**Assignment:** Repeat the listing that follows exactly, please.
──────
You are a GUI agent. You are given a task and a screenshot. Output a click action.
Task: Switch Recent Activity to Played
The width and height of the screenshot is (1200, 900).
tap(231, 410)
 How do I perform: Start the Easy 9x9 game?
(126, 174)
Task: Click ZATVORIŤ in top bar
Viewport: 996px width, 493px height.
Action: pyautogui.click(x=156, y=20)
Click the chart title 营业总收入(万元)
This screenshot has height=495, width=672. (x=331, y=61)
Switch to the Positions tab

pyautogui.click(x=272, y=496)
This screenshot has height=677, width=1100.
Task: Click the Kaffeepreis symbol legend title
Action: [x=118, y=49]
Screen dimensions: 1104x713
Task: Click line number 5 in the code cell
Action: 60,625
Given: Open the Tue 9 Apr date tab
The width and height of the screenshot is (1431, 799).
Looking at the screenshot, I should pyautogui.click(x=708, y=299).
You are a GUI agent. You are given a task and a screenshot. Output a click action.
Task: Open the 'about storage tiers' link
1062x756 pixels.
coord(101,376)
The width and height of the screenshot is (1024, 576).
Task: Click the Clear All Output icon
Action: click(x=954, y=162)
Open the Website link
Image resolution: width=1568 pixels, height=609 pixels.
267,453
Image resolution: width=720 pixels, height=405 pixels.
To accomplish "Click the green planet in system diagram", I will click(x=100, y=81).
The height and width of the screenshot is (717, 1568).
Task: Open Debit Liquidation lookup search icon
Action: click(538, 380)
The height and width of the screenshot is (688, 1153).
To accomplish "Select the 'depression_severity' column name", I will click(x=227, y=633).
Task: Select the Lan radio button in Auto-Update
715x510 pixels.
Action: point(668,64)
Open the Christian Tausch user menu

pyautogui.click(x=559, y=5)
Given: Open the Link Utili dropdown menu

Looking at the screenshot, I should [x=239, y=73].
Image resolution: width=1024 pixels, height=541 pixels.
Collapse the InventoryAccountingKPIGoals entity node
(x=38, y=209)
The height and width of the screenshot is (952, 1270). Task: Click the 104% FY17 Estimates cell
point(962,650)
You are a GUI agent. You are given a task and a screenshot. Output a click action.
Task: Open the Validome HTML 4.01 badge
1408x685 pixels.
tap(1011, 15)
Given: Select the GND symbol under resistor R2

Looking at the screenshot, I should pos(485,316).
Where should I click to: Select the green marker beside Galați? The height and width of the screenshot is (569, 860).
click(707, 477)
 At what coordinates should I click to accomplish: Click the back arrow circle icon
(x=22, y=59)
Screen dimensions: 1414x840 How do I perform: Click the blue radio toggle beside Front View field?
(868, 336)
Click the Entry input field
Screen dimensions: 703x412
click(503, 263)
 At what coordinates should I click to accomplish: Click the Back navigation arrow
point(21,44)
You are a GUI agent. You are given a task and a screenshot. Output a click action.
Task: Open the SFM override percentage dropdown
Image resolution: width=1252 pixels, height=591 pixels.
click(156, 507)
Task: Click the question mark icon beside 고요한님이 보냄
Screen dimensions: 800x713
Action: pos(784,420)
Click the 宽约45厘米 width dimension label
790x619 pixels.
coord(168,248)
──────
**Written solution:**
You are a GUI agent. You are given a task and a screenshot. Output a click action.
Task: Switch Recent Activity to Played
The width and height of the screenshot is (1200, 900).
tap(231, 410)
 How do I perform: Start the Easy 9x9 game?
(126, 174)
Task: Click ZATVORIŤ in top bar
Viewport: 996px width, 493px height.
Action: pyautogui.click(x=156, y=20)
Click the chart title 营业总收入(万元)
This screenshot has height=495, width=672. (x=331, y=61)
Switch to the Positions tab

pyautogui.click(x=272, y=496)
This screenshot has height=677, width=1100.
Task: Click the Kaffeepreis symbol legend title
Action: [x=118, y=49]
Screen dimensions: 1104x713
Task: Click line number 5 in the code cell
Action: 60,625
Given: Open the Tue 9 Apr date tab
The width and height of the screenshot is (1431, 799).
Looking at the screenshot, I should pyautogui.click(x=708, y=299).
You are a GUI agent. You are given a task and a screenshot. Output a click action.
Task: Open the 'about storage tiers' link
1062x756 pixels.
coord(101,376)
The width and height of the screenshot is (1024, 576).
Task: Click the Clear All Output icon
Action: click(x=954, y=162)
Open the Website link
Image resolution: width=1568 pixels, height=609 pixels.
267,453
Image resolution: width=720 pixels, height=405 pixels.
To accomplish "Click the green planet in system diagram", I will click(x=100, y=81).
The height and width of the screenshot is (717, 1568).
Task: Open Debit Liquidation lookup search icon
Action: click(538, 380)
The height and width of the screenshot is (688, 1153).
To accomplish "Select the 'depression_severity' column name", I will click(x=227, y=633).
Task: Select the Lan radio button in Auto-Update
715x510 pixels.
Action: point(668,64)
Open the Christian Tausch user menu

pyautogui.click(x=559, y=5)
Given: Open the Link Utili dropdown menu

Looking at the screenshot, I should [x=239, y=73].
Image resolution: width=1024 pixels, height=541 pixels.
Collapse the InventoryAccountingKPIGoals entity node
(x=38, y=209)
The height and width of the screenshot is (952, 1270). Task: Click the 104% FY17 Estimates cell
point(962,650)
You are a GUI agent. You are given a task and a screenshot. Output a click action.
Task: Open the Validome HTML 4.01 badge
1408x685 pixels.
tap(1011, 15)
Given: Select the GND symbol under resistor R2

Looking at the screenshot, I should pos(485,316).
Where should I click to: Select the green marker beside Galați? The height and width of the screenshot is (569, 860).
click(707, 477)
 At what coordinates should I click to accomplish: Click the back arrow circle icon
(x=22, y=59)
Screen dimensions: 1414x840 How do I perform: Click the blue radio toggle beside Front View field?
(868, 336)
Click the Entry input field
Screen dimensions: 703x412
click(503, 263)
 At what coordinates should I click to accomplish: Click the Back navigation arrow
point(21,44)
You are a GUI agent. You are given a task and a screenshot. Output a click action.
Task: Open the SFM override percentage dropdown
Image resolution: width=1252 pixels, height=591 pixels.
click(156, 507)
Task: Click the question mark icon beside 고요한님이 보냄
Screen dimensions: 800x713
Action: pos(784,420)
Click the 宽约45厘米 width dimension label
790x619 pixels.
coord(168,248)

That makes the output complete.